The author says there are no ready solutions, but there are: there just aren't ready actors. The solutions are to speak the truth, to stop treating journalism as a front for cultural warfare, and to stop believing that 'your team' are the good guys. Not 'playing for the team' is apparently not an option, however; 'winning' or 'advancing the ball' seems to be what journalism has become. 

Costs exist, however. Credibility and attention are the currency, and if you become incredible people stop paying attention, too. Then what have you got? You've got people looking for alternative sources, and some of those sources believe in lizard people.

4 comments:

E Hines said...

You could extend the list a lot longer than that, and I'm sure each of you has your own favorite example.

I'll bite. The list can be extended a lot further back in time, too, and the canonical example of journalism's dishonesty, for me, is that icon of journalism, Walter Cronkite, at the outset of the Tet Offensive, bleating "What's going on here," knowing full well by shortly after the offensive began, that what was going on was the utter destruction of the Viet Cong as a military and political entity. But he never acknowledged that plain fact, preferring to let his pretended confusion stand uncorrected.

...'winning' or 'advancing the ball' seems to be what journalism has become.
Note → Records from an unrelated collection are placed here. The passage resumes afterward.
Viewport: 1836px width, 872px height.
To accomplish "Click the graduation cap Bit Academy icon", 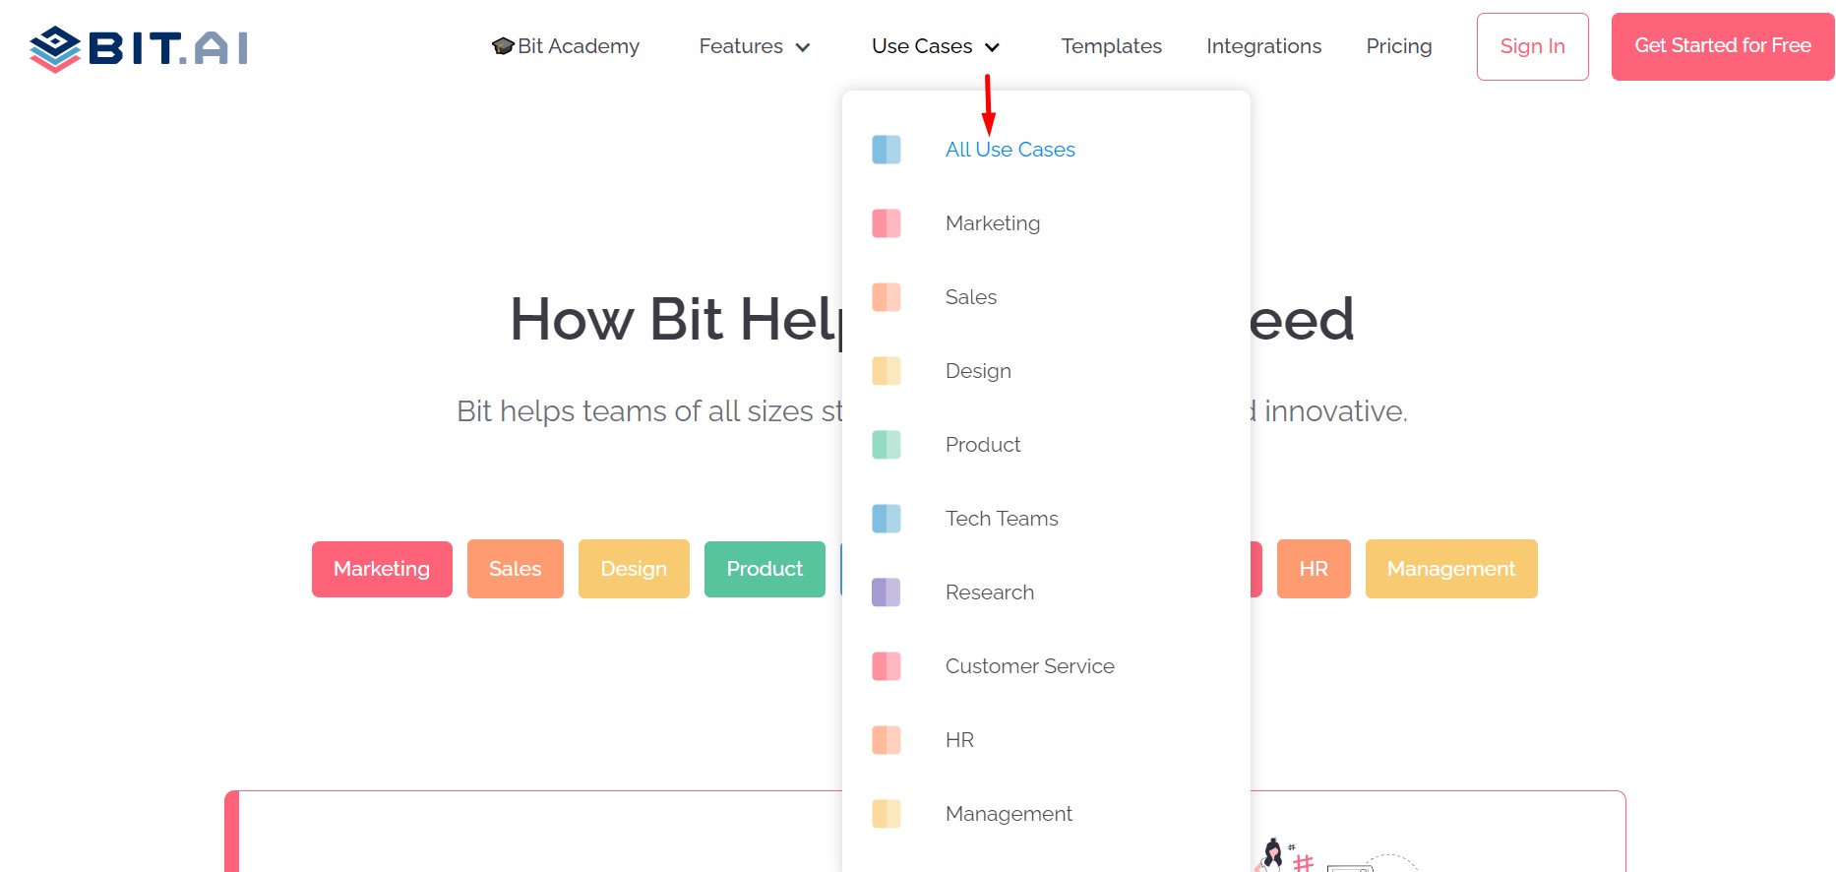I will pyautogui.click(x=503, y=46).
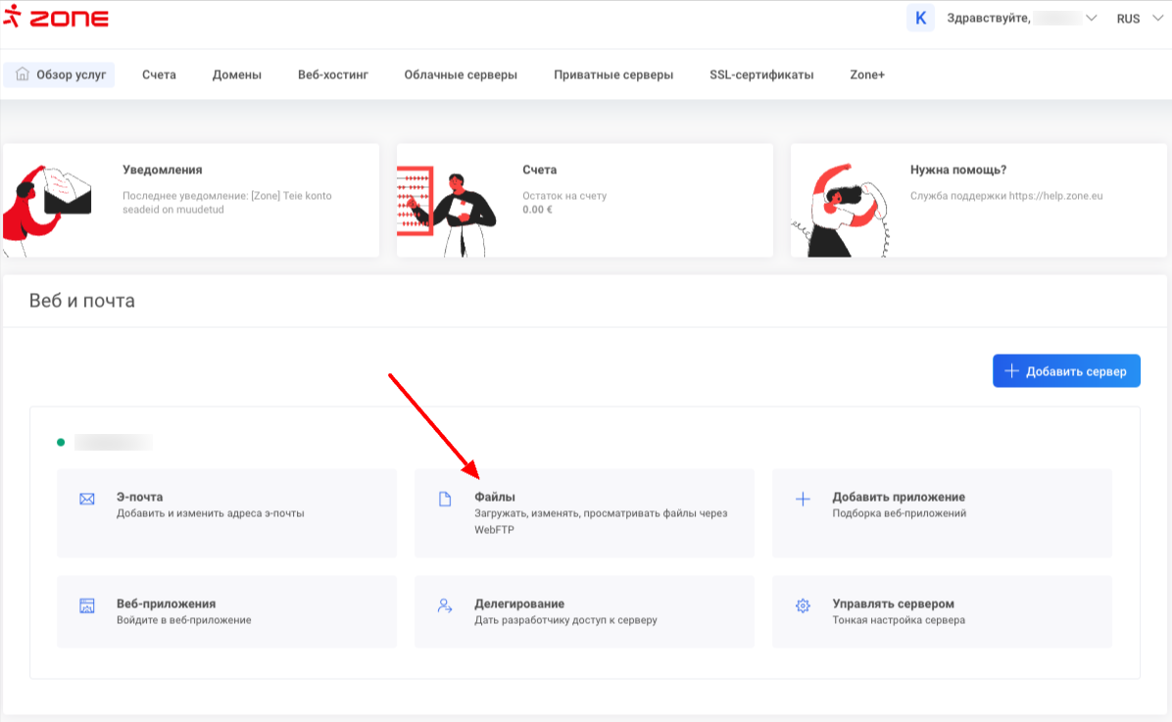Click the file icon beside Файлы
Image resolution: width=1172 pixels, height=722 pixels.
[x=444, y=500]
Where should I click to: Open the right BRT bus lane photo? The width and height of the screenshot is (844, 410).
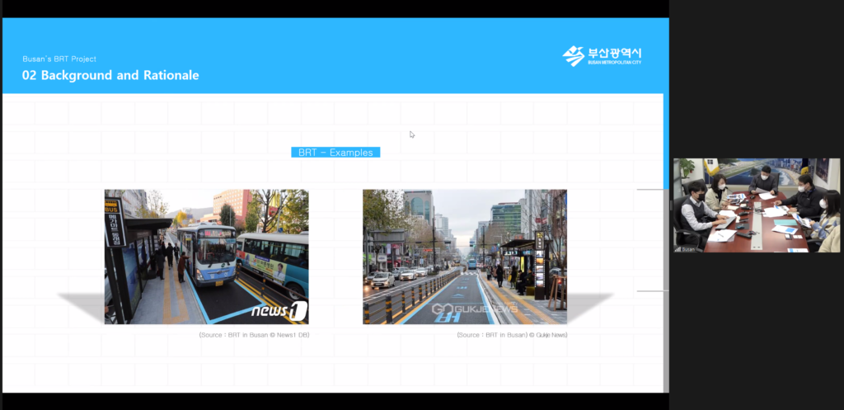click(x=464, y=257)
At least as far back as shortly after the 2016 election when the New York Times published a piece saying bluntly that objectivity could no longer be a part of journalism; the guild (my term) must take the side against Trump. And journalists have taken the Tabloid of Record's admonition to heart since.

Eric Hines

Assistant Village Idiot said...

"...more plausible than the official story." That seems a good explanation. I think QAnon is crazy, but it is fair to ask "Compared to what?"

ymarsakar said...

People are not experts on conspiracy theories. It requires them to consider theories and conspiracies. Two topics that are in rrsistance due to mental compartments.

It is like combining gun control with gun owners together as one topic. Aka trigger control.

ymarsakar said...

Also grim said these conspiracy theories are never on topic.

Although what he had in mind,, nobody knows because the thinking is in contradiction there. Ideas have to be explored to resolve the value function. Ignore it long enough, and you get more t red, more ymars, and more q. That is inevitable. Plus factionalism cw2.